The music is by Dick Lee, with lyrics by Stephen Clark, and book by both Lee and Clark. The catchy melodies and meaningful lyrics are extremely enticing, and easily capture the emotions of the characters.
Director Steven Dexter cleverly uses multiple divider-type structures that come together to form cubes and walls, and with the accompaniment of swift movements, actors appear and disappear instantaneously, making the storytelling fluid and engaging. Despite cutting across geography and years of history, the narrative effectively unfolds easily, as if it were a movie, thanks to Dexter’s deft direction.
This is the fourth staging of this musical, and it’s largely recognised as a Kit Chan vehicle. However, in this production, it is Tan and Francisco who steal the thunder from Chan.
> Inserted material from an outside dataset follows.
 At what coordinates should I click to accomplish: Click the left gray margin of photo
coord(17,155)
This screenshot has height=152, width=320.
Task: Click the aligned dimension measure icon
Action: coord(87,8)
Tan plays the concubine Yehenara with the innocence and gullibility expected of the character, but it’s her singing that stands out. Whilst Tan has impressed me in Hot Pants (2014) and Beauty World (2015) with her sweet and crystal-clear voice, in Forbidden City she proves her vocals to be even more powerful as she emotes much more. From hope to happiness to heartbreak, Tan’s voice carries the lyrics with the right amount of pathos at each moment, varying seamlessly and effortlessly as needed.
It is however Francisco who brings the goosebumps in her last few scenes, where she gut-wrenchingly sings to Kate about betrayal. As a woman who’s been through so much, Francisco wears all of the Dowager’s tragedies on her sleeve, and translates them superbly with her emotionally intense voice that captures the anger, turmoil, and devastation of someone let down by another.
Other excellent performers are Leigh (despite her American accent not always being consistent) and her foil Earl Carpenter, as well as Benjamin Chow who plays the Dowager’s scheming brother-in-law. Dwayne Lau and Sebastian Tan also impress as the very funny Record Keepers.
With this many talented singers and actors on stage, it is unfortunate that Chan’s performance doesn’t pack as much of a punch in this particular staging.
Having said that, this production is visually beautiful as set designer Francis O’Connor and costume designer Yang Derong add to the quality of the show with gorgeous sets that change unexpectedly (one example is when drapes pull down to reveal a war-torn scene) and intricate period costumes that help transport the audience to that era.
So, with its great music, acting, and singing, along with an interesting narrative, Forbidden City really should be required watching for all fans of exquisite storytelling.